[Task prompt]
Recast the entries in the stretch from the line containing "Image resolution: width=2576 pixels, height=728" through the line containing "Value is located at coordinates (1555, 329)." as a two-column CSV with the headers input and output. Give one row per entry, with each field quoted and its line breaks replaced by spaces.

•••

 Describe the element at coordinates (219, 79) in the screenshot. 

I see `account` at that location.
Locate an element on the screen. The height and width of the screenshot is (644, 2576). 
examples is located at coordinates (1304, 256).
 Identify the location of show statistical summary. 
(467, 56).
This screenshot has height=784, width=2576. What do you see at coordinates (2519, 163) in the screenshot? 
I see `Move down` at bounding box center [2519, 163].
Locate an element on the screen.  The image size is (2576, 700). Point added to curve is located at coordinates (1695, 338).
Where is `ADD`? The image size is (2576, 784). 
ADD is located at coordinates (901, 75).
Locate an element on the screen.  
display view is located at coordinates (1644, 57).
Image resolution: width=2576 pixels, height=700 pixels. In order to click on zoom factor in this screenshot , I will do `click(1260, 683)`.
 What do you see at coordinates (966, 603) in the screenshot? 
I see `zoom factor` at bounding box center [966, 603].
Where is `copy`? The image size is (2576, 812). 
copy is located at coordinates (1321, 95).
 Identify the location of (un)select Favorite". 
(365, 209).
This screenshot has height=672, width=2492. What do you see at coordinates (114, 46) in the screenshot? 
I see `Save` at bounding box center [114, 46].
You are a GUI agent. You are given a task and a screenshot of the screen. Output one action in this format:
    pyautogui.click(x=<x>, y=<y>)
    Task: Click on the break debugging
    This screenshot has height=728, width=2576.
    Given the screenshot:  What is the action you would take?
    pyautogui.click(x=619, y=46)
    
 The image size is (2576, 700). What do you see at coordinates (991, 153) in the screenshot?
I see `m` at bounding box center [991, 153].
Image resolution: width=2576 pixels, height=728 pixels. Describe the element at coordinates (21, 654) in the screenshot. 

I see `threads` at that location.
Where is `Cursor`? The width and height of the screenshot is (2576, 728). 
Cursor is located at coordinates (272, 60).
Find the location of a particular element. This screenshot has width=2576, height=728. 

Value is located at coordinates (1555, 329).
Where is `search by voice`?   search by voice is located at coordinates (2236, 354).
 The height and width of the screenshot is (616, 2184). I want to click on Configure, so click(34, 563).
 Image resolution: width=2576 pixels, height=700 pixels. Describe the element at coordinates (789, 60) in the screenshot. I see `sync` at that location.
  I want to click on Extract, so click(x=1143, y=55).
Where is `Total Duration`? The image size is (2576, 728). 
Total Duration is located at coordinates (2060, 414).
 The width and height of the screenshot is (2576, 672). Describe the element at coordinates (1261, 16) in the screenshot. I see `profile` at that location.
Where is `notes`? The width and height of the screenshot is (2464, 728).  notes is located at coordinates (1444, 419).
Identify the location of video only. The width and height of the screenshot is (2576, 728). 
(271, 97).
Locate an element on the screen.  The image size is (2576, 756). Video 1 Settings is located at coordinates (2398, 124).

•••

[Result]
input,output
"Image resolution: width=2576 pixels, height=728 pixels. Describe the element at coordinates (21, 654) in the screenshot.","I see `threads` at that location."
"Where is `Cursor`? The width and height of the screenshot is (2576, 728).","Cursor is located at coordinates (272, 60)."
"Find the location of a particular element. This screenshot has width=2576, height=728.","Value is located at coordinates (1555, 329)."